The investigation into the dirty war against Podemos, which was carried out by the Ministry of the Interior during the last Popular Party government, is moving forward in the National Court with the summons of the person who was then the highest official in the Immigration and Documentation Police. Retired commissioner Emilio Baos has been summoned as a witness by Judge Santiago Pedraz to explain on July 11 the granting of residency to a Venezuelan citizen who has admitted being behind the hoax that attributed to Pablo Iglesias the ownership of a bank account in a bank in the Grenadines, in the Caribbean.
Last February, Pedraz admitted a complaint filed by Podemos against the former Secretary of State for Security, Francisco Martínez, the former Deputy Director of Operations (DAO) of the Police, Eugenio Pino, and other senior officials of the Force for alleged prospective investigations outside of judicial control on the people who then made up the opposition party.
Among the maneuvers that the judge agreed to investigate is the publication in Okdiario on May 6, 2016 of a story with the following headline: “The Maduro government paid $272,000 to Pablo Iglesias in the tax haven of the Grenadines in 2014.” That same day, the entity in question, Europacific Bank Limited, issued a statement in which it assured that “it has never maintained an account for this person nor received a bank transfer from any of the financial institutions or sources mentioned in the article.”
Podemos has added to the case a notarized document in which the Venezuelan citizen Carlos Arias claims that the documents published by OkDiario came from the “Cuban G2 Service” and the “Bolivarian Government of Venezuela” and that they are “authentic and true.” “I was the one who provided them to the Spanish Police, who then provided them to OkDiario,” was written (with a typo) in his statement before a notary.
The document was provided by Eduardo Inda’s defence, in the civil suit that Iglesias filed for interference in the right to honour against the director of Okdiario. The court ruled that the newspaper had carried out the necessary checks and dismissed the claims of the former Podemos leader on two occasions. Three other court rulings, these in criminal proceedings, have ruled out that Iglesias had any account at Euro Pacific Bank.
Sabotage a left-wing government
The publication of the aforementioned hoax occurred five weeks before the general elections of June 26, 2016. The Ministry of the Interior headed by Jorge Fernández Díaz had redirected the strategy of apocryphal reports and fake news that it had inaugurated against the independence process in Catalonia towards Podemos. Podemos had become a priority now that it could reach the Government if it made a pact with the PSOE.
The negotiations between the two left-wing parties after the elections in December 2015 had also been the subject of an attempt at sabotage by the Ministry of the Interior with the collaboration of some media outlets. When contacts between PSOE and Podemos were beginning, Eduardo Inda’s website and El Confidencial published the content of a dossier entitled PISA (Pablo Iglesias Sociedad Anónima).
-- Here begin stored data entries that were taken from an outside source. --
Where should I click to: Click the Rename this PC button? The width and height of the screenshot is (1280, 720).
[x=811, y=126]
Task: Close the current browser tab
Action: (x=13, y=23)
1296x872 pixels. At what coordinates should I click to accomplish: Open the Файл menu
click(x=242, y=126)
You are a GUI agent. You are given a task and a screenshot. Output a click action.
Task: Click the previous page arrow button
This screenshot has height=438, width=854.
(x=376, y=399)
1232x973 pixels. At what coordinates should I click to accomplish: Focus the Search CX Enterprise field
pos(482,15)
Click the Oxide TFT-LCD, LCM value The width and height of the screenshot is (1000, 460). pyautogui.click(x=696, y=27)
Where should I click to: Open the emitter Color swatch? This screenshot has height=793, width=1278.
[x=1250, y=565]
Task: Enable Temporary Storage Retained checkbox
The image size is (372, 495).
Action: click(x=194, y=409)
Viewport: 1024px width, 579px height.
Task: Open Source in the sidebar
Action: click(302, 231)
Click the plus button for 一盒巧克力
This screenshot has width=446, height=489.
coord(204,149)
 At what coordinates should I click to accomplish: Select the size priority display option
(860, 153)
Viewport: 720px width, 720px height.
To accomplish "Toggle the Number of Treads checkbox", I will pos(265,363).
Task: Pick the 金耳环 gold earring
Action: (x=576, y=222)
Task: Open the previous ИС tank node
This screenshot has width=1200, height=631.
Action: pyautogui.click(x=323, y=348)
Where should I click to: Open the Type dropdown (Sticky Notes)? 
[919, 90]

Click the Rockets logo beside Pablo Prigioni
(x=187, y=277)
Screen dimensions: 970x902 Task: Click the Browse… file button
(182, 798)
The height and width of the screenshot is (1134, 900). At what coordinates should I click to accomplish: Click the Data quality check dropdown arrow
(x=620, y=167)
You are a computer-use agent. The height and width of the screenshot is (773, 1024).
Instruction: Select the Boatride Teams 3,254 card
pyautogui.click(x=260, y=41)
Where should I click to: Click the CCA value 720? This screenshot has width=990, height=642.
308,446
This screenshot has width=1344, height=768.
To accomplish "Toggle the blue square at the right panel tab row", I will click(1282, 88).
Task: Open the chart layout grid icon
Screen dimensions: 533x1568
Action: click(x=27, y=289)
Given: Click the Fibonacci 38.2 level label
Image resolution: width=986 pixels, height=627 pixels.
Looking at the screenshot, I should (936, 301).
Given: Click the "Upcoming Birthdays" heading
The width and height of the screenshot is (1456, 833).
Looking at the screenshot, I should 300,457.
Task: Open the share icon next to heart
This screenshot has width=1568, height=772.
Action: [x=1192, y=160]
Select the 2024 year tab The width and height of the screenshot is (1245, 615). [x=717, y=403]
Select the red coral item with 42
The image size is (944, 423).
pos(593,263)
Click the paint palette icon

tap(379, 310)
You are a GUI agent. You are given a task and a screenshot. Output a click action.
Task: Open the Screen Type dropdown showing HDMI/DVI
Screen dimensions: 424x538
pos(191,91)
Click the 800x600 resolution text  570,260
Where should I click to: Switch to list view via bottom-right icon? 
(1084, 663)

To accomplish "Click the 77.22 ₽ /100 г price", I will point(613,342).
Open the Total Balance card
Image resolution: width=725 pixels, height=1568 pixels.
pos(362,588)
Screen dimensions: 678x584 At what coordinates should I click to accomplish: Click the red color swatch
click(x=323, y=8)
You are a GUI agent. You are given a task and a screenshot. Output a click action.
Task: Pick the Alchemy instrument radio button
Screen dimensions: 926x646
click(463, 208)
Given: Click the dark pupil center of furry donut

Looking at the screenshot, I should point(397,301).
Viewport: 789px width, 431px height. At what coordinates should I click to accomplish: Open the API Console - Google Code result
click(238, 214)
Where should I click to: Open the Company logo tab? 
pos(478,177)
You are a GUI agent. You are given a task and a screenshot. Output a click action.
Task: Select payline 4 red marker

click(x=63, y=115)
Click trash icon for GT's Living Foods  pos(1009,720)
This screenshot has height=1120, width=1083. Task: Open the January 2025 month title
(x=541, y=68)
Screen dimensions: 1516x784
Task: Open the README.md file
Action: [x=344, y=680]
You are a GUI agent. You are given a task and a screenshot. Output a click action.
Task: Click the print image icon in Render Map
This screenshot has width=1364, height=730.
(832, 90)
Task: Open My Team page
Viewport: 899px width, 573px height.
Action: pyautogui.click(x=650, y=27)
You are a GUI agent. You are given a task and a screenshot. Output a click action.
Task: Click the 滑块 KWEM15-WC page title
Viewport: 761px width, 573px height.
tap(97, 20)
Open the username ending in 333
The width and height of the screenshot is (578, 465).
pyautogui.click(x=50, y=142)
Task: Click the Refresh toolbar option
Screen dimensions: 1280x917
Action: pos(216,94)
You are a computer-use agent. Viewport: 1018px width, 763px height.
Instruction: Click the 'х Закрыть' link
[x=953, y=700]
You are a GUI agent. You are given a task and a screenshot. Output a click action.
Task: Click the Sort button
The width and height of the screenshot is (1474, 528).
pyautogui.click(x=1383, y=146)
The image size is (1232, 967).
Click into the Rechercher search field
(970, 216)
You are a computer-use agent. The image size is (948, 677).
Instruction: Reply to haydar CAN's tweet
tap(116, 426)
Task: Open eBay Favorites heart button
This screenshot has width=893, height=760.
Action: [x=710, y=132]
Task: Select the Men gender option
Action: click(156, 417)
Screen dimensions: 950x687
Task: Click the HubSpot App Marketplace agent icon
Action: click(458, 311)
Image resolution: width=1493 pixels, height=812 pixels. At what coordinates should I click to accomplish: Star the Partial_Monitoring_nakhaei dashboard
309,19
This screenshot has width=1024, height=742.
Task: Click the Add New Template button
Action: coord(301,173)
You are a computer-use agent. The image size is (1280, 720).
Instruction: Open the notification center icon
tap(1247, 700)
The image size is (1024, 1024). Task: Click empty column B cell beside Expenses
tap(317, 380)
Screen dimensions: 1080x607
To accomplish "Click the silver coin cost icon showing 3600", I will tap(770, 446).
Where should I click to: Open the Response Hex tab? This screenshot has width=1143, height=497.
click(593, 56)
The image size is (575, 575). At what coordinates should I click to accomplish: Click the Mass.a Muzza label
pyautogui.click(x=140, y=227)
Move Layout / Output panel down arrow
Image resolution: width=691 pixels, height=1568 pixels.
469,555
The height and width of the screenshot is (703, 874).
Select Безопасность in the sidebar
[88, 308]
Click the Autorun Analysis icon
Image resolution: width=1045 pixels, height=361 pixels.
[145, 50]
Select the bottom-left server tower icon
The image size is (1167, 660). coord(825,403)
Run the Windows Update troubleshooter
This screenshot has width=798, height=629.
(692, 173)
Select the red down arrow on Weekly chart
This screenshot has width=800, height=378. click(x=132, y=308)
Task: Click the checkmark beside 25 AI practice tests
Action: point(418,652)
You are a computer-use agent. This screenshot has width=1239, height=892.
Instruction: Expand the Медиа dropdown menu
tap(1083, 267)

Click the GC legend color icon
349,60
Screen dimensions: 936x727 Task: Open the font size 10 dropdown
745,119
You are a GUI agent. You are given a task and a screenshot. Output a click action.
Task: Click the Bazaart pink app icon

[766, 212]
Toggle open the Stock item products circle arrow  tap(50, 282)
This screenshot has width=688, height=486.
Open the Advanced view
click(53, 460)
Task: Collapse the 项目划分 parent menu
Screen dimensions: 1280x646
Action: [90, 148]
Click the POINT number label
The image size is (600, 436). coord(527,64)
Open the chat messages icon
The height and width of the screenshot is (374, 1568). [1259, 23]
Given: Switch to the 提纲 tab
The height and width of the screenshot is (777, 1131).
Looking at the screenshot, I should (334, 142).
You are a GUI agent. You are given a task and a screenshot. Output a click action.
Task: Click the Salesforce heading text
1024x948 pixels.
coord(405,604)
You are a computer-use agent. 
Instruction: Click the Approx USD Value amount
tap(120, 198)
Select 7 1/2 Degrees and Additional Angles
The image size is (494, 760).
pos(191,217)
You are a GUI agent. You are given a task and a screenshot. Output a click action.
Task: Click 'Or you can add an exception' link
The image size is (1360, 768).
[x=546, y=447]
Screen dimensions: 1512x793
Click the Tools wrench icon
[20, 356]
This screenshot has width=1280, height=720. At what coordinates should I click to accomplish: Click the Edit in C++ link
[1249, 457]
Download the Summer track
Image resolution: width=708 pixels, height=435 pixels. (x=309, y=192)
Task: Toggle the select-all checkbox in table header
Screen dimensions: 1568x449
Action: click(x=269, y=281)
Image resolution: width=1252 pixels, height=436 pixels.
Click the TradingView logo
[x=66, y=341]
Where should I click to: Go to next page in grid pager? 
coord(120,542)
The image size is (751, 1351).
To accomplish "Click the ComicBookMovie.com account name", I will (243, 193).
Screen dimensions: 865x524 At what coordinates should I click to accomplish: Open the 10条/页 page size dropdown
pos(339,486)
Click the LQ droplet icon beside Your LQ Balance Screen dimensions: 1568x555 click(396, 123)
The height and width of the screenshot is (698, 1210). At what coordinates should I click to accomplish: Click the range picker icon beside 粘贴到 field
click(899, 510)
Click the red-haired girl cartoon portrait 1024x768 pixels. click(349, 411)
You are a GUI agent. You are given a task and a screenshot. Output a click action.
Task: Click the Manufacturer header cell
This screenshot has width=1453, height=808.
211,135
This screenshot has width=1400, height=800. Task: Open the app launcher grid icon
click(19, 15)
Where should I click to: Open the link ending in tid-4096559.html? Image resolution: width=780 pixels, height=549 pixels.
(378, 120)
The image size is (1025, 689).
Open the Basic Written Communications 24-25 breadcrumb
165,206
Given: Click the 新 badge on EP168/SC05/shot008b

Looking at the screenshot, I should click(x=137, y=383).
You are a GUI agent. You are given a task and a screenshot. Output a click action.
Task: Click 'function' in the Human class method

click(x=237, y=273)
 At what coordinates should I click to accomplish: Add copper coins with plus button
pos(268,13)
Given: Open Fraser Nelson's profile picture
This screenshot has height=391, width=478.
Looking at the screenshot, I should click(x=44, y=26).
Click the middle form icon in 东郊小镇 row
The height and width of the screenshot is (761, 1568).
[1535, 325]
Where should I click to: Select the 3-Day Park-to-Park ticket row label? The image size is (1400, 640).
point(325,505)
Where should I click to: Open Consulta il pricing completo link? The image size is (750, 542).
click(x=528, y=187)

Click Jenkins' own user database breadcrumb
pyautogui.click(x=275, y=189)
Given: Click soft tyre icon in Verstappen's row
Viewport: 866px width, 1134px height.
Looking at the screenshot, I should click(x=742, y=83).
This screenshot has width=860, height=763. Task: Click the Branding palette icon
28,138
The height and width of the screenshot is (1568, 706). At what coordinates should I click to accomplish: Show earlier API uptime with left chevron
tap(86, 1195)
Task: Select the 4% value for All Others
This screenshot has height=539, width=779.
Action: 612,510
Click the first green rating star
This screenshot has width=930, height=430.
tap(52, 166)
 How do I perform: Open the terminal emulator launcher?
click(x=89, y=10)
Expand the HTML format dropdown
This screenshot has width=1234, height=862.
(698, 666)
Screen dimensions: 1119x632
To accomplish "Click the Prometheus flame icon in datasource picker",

The PISA report is another of Judge Pedraz’s lines of investigation in the National Court, a parapolice document that never passed the courts’ filter, although its preparation was mainly aimed at being published in the press.
In this context, any information coming from Venezuela, whether true or false, took on special importance for the group of police commanders that Mariano Rajoy’s government had ordered to thwart any possibility of an agreement that would mean a change in the Moncloa Palace. One of these commanders admits in a recording that he has travelled to New York to get information that would prevent Podemos from coming to power “with a mandate” from Rajoy himself. The alleged financing of the purple party in its beginnings with money from the Chavista regime was a mantra that multiplied in the headlines and at the same time a thesis that foundered when it was contrasted.
A screenshot from YouTube
The day after the false publication, elDiario.es showed that the document of the alleged transfer to the false Iglesias account was a screenshot of another document that had been shown on YouTube a few hours earlier by a Venezuelan journalist named Patricia Poleo, a strong critic of the Government of Nicolás Maduro, through a channel that broadcasts from Miami. Poleo claimed that the document she showed on her channel, and which was later copied by Okdiario, had been verified by “the Spanish secret services.”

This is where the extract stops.